**WHAT YOU NEED TO DO:**
With pictures left out, set down exactly the lines that begin at the one containing "Given: Click 返回 to go back" and end with the last line of the entries below.

**THE DATA:**
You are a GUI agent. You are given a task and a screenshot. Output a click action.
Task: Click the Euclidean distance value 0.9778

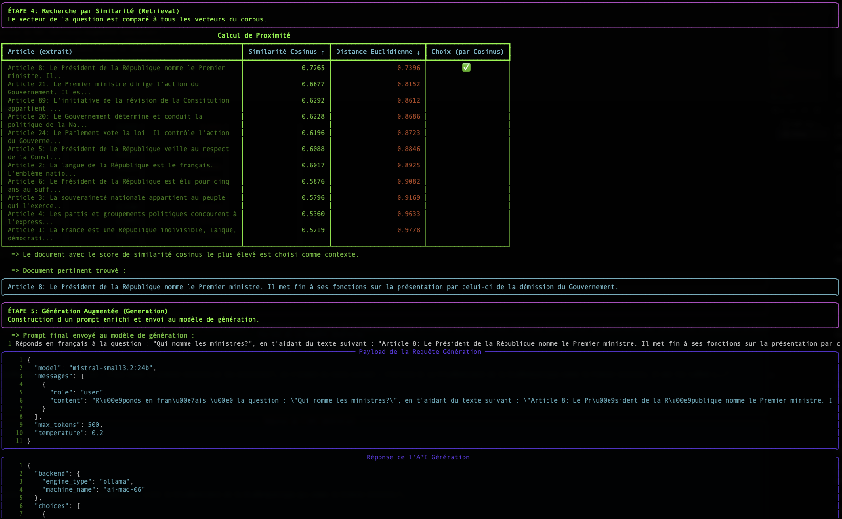click(408, 230)
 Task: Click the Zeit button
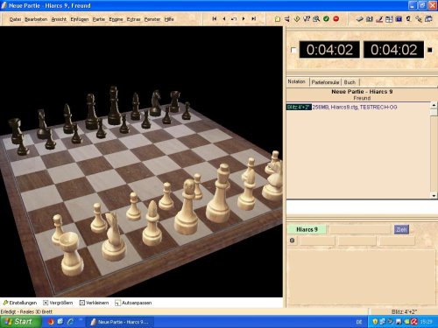[x=401, y=229]
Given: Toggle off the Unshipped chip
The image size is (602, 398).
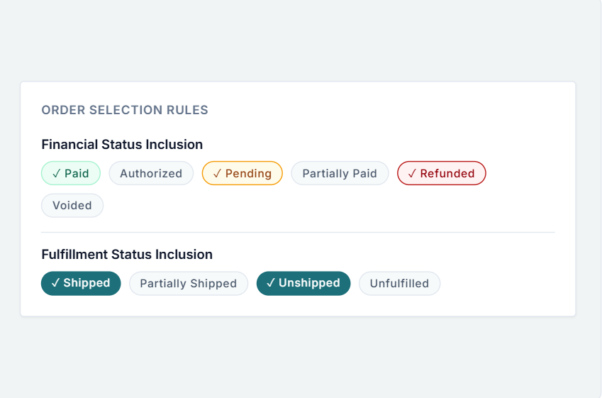Looking at the screenshot, I should coord(303,284).
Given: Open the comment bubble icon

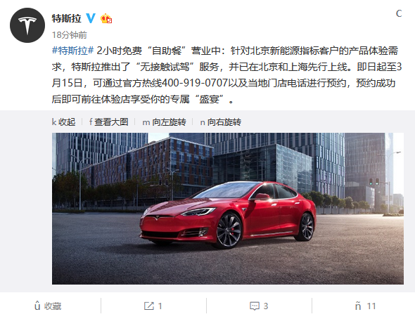Looking at the screenshot, I should pyautogui.click(x=255, y=306).
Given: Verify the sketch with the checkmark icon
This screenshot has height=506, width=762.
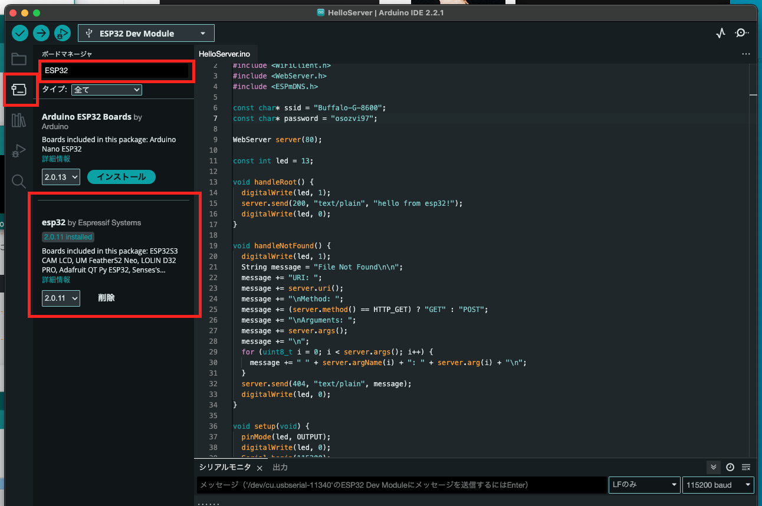Looking at the screenshot, I should tap(19, 33).
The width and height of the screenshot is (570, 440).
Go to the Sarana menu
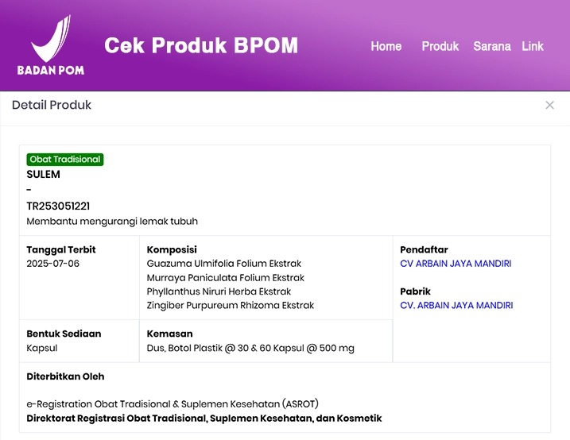492,46
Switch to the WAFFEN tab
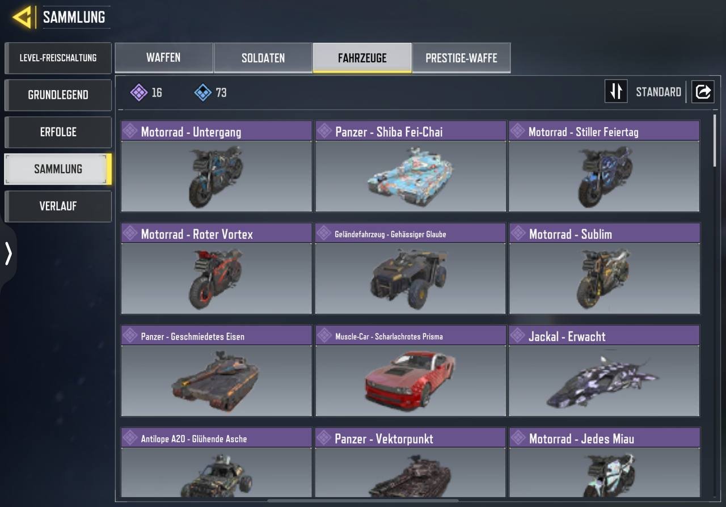The width and height of the screenshot is (726, 507). (x=163, y=58)
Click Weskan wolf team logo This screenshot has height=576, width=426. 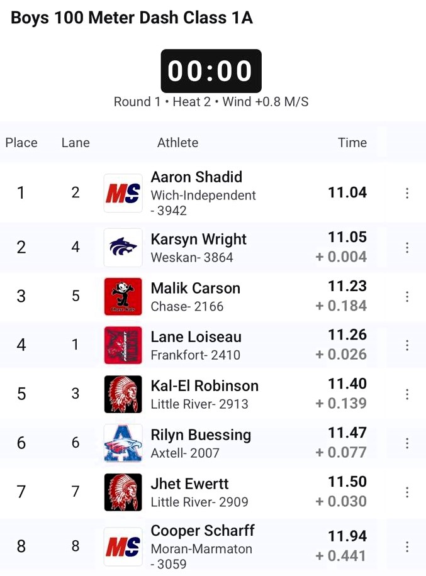pyautogui.click(x=123, y=247)
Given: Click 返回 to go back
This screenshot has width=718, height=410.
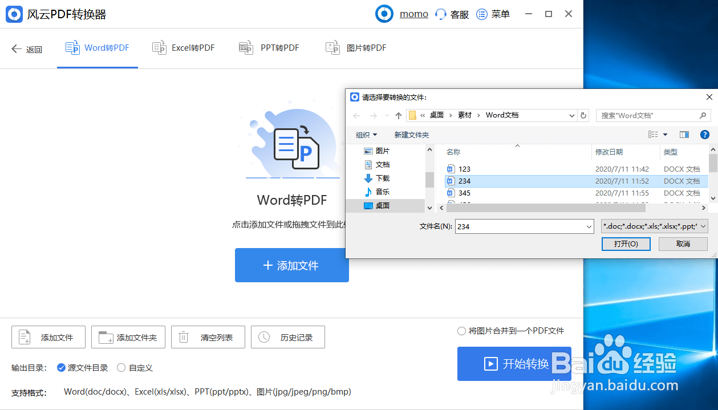Looking at the screenshot, I should click(26, 48).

**TASK SOLUTION:**
Given: Click 返回 to go back
This screenshot has width=718, height=410.
Looking at the screenshot, I should click(26, 48).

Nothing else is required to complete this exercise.